Bengali Culture Over a Thousand Years by Ghulam Murshid

Bengali Culture Over a Thousand Years by Ghulam Murshid

Author:Ghulam Murshid
Language: eng
Format: epub
ISBN: 9789386906120
Publisher: Niyogi Books
Published: 2018-08-09T22:00:00+00:00


The sudden flowering of Bengali prose came at a price. Not only were Arabic and Farsi words weeded out, as far as possible, in the tradition of written language that developed in the 19th century, the simple sentence structures also took on more complex forms. A comparison of the law books translated by Forster with personal letters that have survived from the years narrowly preceding them will show how the kind of Sanskritisation promoted by Forster made the language difficult and removed it from the tongue actually spoken by the people. Long, complex sentences with multiple clauses are used in Forster’s translations. Juxtaposing the two writing styles, we can say that until the 18th century Bengali sentence structures were generally simple, and the style followed the spoken language. From the time of Jonathan Duncan and Henry Forster, however, sentences became long and compound, and the style bookish. Thus the written language branched off from the spoken language and became quite different. Admittedly, however, the language could not but change at this time in keeping with the changing realities and ideas that it was required to express.

The Language Thrives

Bengali prose came into its own in response to the demands of a new age and a new way of life. The British brought new thoughts, new ideas and new kinds of work to the land. The kind of language that was now in demand to deal with these new realities had not formerly existed. The conditions that would make this language a necessity did not exist in pre-colonial times and the contexts that made this language necessary had not existed in everyday lives.
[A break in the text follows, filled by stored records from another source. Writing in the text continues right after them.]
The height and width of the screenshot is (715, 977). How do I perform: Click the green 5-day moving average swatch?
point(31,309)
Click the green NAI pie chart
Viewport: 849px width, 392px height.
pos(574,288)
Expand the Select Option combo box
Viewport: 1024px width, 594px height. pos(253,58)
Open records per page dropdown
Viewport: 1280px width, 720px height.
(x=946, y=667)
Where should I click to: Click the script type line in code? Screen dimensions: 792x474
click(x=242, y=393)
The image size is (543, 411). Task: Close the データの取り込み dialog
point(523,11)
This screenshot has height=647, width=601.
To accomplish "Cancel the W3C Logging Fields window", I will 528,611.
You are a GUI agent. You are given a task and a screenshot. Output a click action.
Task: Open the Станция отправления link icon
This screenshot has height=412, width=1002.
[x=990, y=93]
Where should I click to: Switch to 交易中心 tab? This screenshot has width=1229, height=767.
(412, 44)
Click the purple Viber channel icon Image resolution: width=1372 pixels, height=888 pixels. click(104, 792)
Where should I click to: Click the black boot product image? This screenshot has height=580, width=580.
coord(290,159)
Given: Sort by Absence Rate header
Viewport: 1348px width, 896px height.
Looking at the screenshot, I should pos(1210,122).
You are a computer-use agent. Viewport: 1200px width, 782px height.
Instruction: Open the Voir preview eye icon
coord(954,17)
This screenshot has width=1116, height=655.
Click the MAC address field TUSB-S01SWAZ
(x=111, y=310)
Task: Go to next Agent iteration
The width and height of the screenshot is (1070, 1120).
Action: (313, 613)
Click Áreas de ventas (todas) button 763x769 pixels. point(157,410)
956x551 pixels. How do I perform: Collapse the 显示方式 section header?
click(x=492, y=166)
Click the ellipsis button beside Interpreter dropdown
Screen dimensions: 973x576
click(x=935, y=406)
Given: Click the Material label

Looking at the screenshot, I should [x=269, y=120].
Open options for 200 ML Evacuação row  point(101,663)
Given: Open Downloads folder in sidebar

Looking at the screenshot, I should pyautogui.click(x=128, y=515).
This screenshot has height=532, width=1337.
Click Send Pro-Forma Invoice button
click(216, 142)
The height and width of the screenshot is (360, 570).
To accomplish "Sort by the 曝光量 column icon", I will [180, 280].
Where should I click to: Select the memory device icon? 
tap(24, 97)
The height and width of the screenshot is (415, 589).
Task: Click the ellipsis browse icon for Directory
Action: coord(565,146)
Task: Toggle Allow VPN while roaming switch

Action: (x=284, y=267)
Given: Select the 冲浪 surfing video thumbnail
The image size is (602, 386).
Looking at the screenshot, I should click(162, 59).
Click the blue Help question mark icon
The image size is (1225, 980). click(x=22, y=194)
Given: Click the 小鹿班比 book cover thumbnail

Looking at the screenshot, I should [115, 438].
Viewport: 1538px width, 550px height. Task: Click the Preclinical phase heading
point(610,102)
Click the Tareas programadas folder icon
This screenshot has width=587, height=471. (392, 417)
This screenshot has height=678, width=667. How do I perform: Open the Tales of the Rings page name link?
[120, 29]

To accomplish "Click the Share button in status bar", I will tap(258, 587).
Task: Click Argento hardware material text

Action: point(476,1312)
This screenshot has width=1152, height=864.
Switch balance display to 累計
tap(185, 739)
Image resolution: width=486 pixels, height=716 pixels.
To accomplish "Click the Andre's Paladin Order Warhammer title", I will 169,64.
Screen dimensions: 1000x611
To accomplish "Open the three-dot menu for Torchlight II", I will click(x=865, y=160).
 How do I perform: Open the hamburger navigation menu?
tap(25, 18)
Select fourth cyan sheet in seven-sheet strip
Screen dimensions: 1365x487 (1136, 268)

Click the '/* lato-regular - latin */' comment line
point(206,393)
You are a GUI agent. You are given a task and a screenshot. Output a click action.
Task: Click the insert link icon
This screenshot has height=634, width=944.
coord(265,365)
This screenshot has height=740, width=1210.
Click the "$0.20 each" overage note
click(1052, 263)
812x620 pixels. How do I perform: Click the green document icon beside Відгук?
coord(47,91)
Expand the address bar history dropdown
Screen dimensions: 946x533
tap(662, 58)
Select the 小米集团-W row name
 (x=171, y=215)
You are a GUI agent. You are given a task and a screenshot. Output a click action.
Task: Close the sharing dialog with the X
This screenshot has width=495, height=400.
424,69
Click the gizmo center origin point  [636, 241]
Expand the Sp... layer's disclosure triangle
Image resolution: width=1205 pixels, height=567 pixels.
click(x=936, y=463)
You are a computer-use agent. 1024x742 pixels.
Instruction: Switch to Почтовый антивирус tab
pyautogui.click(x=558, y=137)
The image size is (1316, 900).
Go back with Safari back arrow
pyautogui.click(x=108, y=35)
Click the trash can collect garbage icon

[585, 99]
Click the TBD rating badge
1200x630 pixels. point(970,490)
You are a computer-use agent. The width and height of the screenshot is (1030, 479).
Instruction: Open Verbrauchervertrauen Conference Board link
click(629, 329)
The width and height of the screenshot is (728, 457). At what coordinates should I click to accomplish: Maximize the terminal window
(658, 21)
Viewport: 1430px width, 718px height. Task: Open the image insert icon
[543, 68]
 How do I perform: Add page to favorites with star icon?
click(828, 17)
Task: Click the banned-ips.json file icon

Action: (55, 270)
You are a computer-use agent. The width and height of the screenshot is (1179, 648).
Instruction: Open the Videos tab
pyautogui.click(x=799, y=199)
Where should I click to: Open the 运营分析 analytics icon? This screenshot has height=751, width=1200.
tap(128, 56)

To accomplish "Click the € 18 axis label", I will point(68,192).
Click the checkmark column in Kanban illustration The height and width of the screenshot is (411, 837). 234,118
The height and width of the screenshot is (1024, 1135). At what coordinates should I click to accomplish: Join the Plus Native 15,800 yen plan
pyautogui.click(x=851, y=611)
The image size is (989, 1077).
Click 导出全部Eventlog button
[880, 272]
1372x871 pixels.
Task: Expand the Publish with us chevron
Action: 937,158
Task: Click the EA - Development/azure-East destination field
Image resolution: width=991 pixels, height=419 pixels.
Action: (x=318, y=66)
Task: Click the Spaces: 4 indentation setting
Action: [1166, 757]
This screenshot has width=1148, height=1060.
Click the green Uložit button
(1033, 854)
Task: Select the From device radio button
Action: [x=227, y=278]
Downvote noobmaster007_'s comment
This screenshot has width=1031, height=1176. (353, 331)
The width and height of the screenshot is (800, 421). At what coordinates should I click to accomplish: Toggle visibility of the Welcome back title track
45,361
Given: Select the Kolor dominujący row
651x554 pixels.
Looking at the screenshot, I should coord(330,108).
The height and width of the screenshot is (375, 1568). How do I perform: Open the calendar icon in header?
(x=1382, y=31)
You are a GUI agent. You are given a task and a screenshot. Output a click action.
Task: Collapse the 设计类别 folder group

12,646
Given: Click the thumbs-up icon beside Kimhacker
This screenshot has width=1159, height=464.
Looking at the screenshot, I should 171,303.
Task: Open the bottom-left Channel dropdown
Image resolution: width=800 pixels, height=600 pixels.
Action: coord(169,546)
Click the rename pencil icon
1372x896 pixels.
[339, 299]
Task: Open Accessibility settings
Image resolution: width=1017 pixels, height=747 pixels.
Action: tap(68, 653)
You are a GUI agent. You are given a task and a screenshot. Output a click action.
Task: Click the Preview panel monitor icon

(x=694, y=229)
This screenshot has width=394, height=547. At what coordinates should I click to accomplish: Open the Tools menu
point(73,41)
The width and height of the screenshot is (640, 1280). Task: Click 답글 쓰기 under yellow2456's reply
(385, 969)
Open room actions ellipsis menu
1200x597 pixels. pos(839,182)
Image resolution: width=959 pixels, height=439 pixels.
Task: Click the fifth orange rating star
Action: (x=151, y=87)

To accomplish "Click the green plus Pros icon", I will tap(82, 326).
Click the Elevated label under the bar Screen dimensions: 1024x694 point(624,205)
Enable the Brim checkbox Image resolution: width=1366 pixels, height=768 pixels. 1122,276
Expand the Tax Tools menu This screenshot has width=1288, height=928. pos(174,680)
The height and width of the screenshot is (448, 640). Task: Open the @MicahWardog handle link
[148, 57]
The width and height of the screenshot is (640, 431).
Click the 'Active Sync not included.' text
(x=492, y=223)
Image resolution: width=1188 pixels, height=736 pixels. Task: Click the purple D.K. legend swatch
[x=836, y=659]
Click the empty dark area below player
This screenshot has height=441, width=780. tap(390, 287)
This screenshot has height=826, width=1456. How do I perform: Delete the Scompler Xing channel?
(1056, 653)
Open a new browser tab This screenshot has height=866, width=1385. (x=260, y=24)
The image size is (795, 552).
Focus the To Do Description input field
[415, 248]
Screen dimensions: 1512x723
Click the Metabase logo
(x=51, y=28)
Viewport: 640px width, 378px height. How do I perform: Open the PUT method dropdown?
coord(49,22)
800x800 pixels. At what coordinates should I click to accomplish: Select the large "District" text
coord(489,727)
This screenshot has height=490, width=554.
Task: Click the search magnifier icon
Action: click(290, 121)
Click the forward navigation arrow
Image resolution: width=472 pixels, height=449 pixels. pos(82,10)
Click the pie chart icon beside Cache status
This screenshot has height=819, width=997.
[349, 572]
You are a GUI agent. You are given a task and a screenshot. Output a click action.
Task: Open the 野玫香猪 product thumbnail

But when a heretofore unknown prose was called for in society, in government jobs, in educational efforts, in the new print media, and in the business of everyday life, a virtually new language had to be ‘midwived’. Consequently, in the decades between the 1780s and the publication of the first modern Bengali novel (Bankimchandra’s Durgeshnandini, also probably the first novel in any modern Indian language) in 1865, Bengali prose went through a veritable revolution. This long road from Jonanthan Duncan to Bankimchandra’s arrival in Bengali literature might have measured only 80 years in the human calendar, but the two limits of this short period are separated by a light year if measured by the linguistic transformation that was achieved in it. The change happened in phases, a step at a time, and it did not take place at the hands of any single individual. It came about in part through the efforts of Forster and Carey, in part through the writings of Ram Mohan Roy and his contemporaries, a little again at the hands of the Derozians, and then through the writings of Ishwar Gupta, Vidyasagar, Akshay Datta, and then again in Peary Chand Mitra’s Alaler Gharer Dulal (‘The Spoilt Son’; published in 1858; claimed by some scholars to be the first Bengali novel, written in a language that was close to the spoken tongue), and in Kaliprasanna Sinha’s Hutom Pyanchar Naksha (‘Sketches of Hutom the Owl’).